— Consignes de l'exercice —
• A. D'après le texte sur l'orientation des bacheliers à La Réunion, quelle part des élèves ayant obtenu une mention au baccalauréat professionnel formulent un souhait d'inscription dans un BTS ?
• B. Recopiez sans rien changer le passage du texte sur l'orientation des bacheliers à La Réunion qui commence aux mots « Par ailleurs, les » et se termine après les mots « élèves de BTS. ».
• C. Rédigez la suite du texte sur l'orientation des bacheliers à La Réunion en partant de sa dernière phrase.

Par ailleurs, les élèves en BTS, souvent issus d’un baccalauréat professionnel ou technologique, viennent rarement d’un milieu familial favorisé : c’est le cas de seulement 21 % des élèves de BTS.
La mention au baccalauréat professionnel : une clé d’accès au BTS
La mention au baccalauréat influence également les inscriptions en 1ère année d’études supérieures. Ainsi, 67 % des élèves ayant obtenu une mention au baccalauréat professionnel formulent un souhait d’inscription dans un BTS de La Réunion ou de l’Hexagone. C’est deux fois plus que ceux qui n’ont pas obtenu de mention (35 %). Ces derniers émettent plus souvent un souhait d’inscription en licences, hors première année de médecine (38 %). Cet effet de la mention sur l’orientation des élèves est aussi marqué pour les séries technologiques. Leurs meilleurs élèves s’orientent vers les bachelors universitaires de technologie (BUT) ainsi que vers les diplômes d’État des secteurs sanitaire et social (institut de formation en soins infirmiers – IFSI, par exemple). Ainsi, 26 % des élèves ayant obtenu un baccalauréat technologique avec une mention s’orientent vers ces filières, contre seulement 5 % des élèves sans mention. En revanche, le choix d’un BTS dépend peu de la mention obtenue au baccalauréat technologique (40 % des jeunes avec mention contre 43 % sans mention). Mais tout comme les élèves ayant obtenu leur baccalauréat professionnel sans mention, les diplômés du baccalauréat technologique sans mention acceptent plus souvent une proposition d’inscription en licence, hors médecine (42 %).
L’Université apparaît alors comme une alternative pour certains de ces jeunes. Ainsi, l’Université de La Réunion accueille bien plus souvent des élèves issus d’un baccalauréat professionnel ou technologique. C’est le cas de 920 des 2 850 jeunes Réunionnais qui souhaitent s’inscrire en licence, hors médecine, soit 32 % à La Réunion, contre 13 % dans l’Hexagone.
En outre, les places offertes par l’Université à La Réunion, concentrées sur les campus du Moufia à Saint-Denis et sur celui du Tampon, sont bien plus nombreuses que la demande. En effet, 2 850 élèves de l’île valident un souhait d’inscription sur une des 7 990 places offertes en licence, hors médecine, soit un ratio de 36 %. Cette part est bien plus élevée dans l’Hexagone (57 %). L’écart est particulièrement important pour la licence d’économie-gestion où 27 % des 1 890 places font l’objet d’un souhait d’inscription validé à La Réunion, contre 58 % dans l’Hexagone. Il en est de même pour les licences de droit-sciences politiques, de sciences et techniques des activités physiques et sportives (STAPS) ou encore de sciences-technologies-santé. Les licences permettant un parcours en médecine offrent elles aussi davantage de places à La Réunion que dans l’Hexagone, que ce soit les licences parcours d’accès spécifique santé (PASS) ou les licences option accès santé (LAS).

— Données recueillies —
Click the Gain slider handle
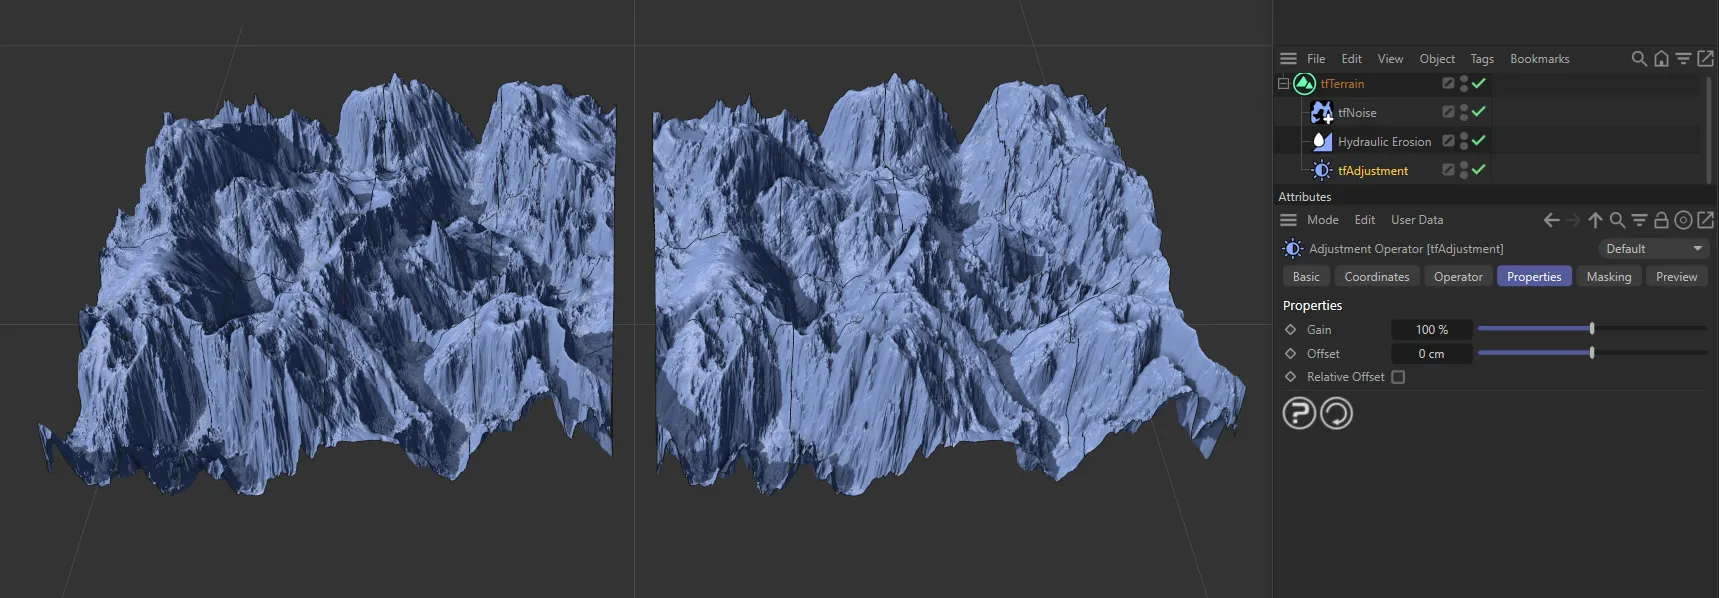 [1592, 329]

— Ensemble des réponses —
• A. 67 % d'entre eux formulent un souhait d'inscription dans un BTS de La Réunion ou de l'Hexagone.

• B.
Par ailleurs, les élèves en BTS, souvent issus d’un baccalauréat professionnel ou technologique, viennent rarement d’un milieu familial favorisé : c’est le cas de seulement 21 % des élèves de BTS.

• C.
À La Réunion, davantage d’élèves d’origine modeste dans les filières « prestigieuses »
Au-delà des choix d’orientation au lycée, l’origine sociale intervient aussi largement dans la réussite scolaire. Parmi les 8 280 élèves réunionnais qui émettent un souhait d’inscription dans Parcoursup, 75 % de ceux d’origine sociale favorisée ou très favorisée ont une mention au baccalauréat, contre 57 % de ceux d’origine défavorisée. Les filières « prestigieuses » telles que la médecine, les classes préparatoires aux grandes écoles (CPGE) et les écoles d’ingénieurs ou de commerce recrutent sur dossier : elles sont ainsi davantage accessibles aux étudiantes et étudiants qui ont une mention au baccalauréat et qui ont donc plus souvent une origine sociale favorisée.
Néanmoins, à La Réunion tout comme aux Antilles, la part d’élèves d’origine sociale modeste est plus importante que dans l’Hexagone dans ces filières « prestigieuses ». Cela s’explique en partie par des dispositifs qui visent à élever l’ambition des élèves, tels que les bourses, les aides à la mobilité, les cordées de la réussite. Par exemple, à La Réunion, 35 % des élèves qui valident une proposition d’admission en classe prépa sont d’origine défavorisée ou moyenne, contre 20 % dans l’Hexagone. En médecine, 47 % des élèves sont d’origine défavorisée ou moyenne, contre 29 % dans l’Hexagone.
Sur l’île comme ailleurs, les élèves qui s’orientent vers la médecine, les classes prépas et les écoles d’ingénieurs ou de commerce proviennent principalement d’une terminale générale, une voie adaptée à la poursuite d’études, notamment de ce type, plutôt qu’à une insertion professionnelle rapide.
Des choix d’orientation plus genrés à La Réunion qu’ailleurs
Dans les filières « prestigieuses », à origine sociale identique, filles et garçons ne choisissent pas les mêmes orientations, ce qui reflète des choix différents d’options dès le lycée. Ainsi, à La Réunion, 78 % des élèves ayant formulé un souhait d’inscription en classe préparatoire littéraire sont des filles alors qu’elles ne sont que 29 % pour les classes préparatoires scientifiques et les formations aux écoles d’ingénieur, des choix un peu plus genrés qu’ailleurs (figure 2).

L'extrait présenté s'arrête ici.